Benim bildiğim gibi sevmemiş olmam -kimseyi,
Sevmeyi bilmediğim anlamına gelmez.
Bildiğim yerden âşık olmamış olmam -kimseye,
Aşkı bilmediğim anlamına gelmez,
Değil mi.
Herkes aşkı bilir, kendince.
Bildiğince ikna olur aşka.
Olmaz ya da.
Ben ikna olmayanlardan oldum.
Cık.
Olmam.
Benim gözüm yükseklerde!
Derim ya hep,
“Mevlana yazmış bitirmiş aşkı,
Bize aşklaşmayı yazmak kalmış sadece,” diye.
Aşklaşma..
Bir süre oyalar seni belki ama, kesmez!
Doldurmaz bile içinin incir çekirdeğini.
Bile bile öldürürsün vakti,
Kalıcı olmadığını da bilirsin orada,
Gidici olduğunu, bilirsin.
Bağlamaz o yüzden seni!
İzleyince filmi,
Çekince fotoğrafı,
Yazınca sonunu,
Anlayınca kendini,
Çekilirsin,
-oyundan da.
Siz kazanın dersin.
Bu iddiasızlık en büyük iddian olur ama sonra.
Kafa tutarsın, and içersin aşkın gerçeğini yaşamaya.
Ama yaşamak için bulman gerekir ya önce,
Düşersin yollara.
Derelerce, tepelerce gidersin,
Kuyularca inersin,
Merdivenlerce tırmanırsın,
Dağlarca delersin,
Maddeden mana’ya,
Anlamdan anlama evrilirsin.
Bitmez!
Yine derelerce tepelerce gidersin, -kendine.

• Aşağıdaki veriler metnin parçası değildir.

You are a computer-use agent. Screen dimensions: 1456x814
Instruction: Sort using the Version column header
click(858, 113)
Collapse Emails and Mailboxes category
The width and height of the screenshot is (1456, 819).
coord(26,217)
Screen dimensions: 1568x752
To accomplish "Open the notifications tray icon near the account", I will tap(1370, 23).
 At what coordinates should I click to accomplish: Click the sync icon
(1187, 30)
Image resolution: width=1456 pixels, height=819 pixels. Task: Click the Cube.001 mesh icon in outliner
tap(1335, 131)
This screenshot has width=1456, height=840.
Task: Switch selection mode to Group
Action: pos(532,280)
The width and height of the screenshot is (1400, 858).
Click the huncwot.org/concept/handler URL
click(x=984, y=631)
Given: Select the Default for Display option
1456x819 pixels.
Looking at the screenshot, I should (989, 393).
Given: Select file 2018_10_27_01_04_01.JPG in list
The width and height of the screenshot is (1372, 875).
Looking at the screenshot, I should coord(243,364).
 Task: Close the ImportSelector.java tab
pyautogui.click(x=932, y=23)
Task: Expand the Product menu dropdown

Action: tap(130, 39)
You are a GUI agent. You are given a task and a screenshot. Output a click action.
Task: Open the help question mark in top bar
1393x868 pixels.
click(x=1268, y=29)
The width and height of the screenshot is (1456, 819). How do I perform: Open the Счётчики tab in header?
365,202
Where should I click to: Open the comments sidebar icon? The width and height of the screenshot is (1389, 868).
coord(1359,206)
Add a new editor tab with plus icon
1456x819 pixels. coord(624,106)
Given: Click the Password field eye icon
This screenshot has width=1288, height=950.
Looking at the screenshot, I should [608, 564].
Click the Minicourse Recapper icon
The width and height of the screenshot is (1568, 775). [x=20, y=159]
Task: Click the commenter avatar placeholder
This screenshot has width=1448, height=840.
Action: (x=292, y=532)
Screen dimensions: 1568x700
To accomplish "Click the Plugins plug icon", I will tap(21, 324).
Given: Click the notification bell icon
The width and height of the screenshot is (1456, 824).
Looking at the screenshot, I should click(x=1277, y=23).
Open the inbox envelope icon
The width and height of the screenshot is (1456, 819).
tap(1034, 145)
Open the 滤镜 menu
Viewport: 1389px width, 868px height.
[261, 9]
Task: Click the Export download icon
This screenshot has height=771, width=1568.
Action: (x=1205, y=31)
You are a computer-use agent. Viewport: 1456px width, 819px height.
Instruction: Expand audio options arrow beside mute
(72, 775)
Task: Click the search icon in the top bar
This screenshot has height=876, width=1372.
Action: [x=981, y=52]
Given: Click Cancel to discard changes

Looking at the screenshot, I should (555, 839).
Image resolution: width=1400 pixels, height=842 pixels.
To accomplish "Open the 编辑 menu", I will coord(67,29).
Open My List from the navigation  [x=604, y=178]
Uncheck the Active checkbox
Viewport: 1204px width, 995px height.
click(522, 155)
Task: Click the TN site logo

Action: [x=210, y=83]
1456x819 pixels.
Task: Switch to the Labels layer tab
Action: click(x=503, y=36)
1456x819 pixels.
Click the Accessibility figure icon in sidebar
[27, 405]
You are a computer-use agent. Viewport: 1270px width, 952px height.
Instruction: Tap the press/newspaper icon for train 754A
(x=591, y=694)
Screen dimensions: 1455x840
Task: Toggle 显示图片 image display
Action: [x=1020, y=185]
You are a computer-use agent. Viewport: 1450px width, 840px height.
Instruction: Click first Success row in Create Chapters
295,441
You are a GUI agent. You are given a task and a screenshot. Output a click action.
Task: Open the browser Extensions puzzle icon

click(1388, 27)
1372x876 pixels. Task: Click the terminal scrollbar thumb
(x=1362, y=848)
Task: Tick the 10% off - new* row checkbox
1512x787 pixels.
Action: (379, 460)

Kuyularca inersin, -kendine.
Merdivenlerce tırmanırsın, -kendine,
Maddeden manâ’ya,
Anlamdan anlama evrilirsin, kendinden, kendine..
Düştüğün kadar yükselir,
Yükseldiğin kadar düşersin,
Düştüğün kadar yükselir,
Yükseldiğin kadar..
Öyle kolay mı o öyle?
Hani arıyorsun ya,
Uzun ve meşakkatlidir yol.
Güzeldir ama.
Düşürür,
Kaldırır,
Kanatır bir yerlerini.
Ne demiş Bayezid-i Bestami; “Her arayan bulamaz lakin bulanlar arayanlardır..”
Velhasıl,
Benim bildiğim gibi sevmemiş olmam -kimseyi,
Sevmeyi bilmediğim anlamına gelmez.
Bildiğim yerden âşık olmamış olmam -kimseye
Aşkı bilmediğim anlamına gelmez,
Değil mi.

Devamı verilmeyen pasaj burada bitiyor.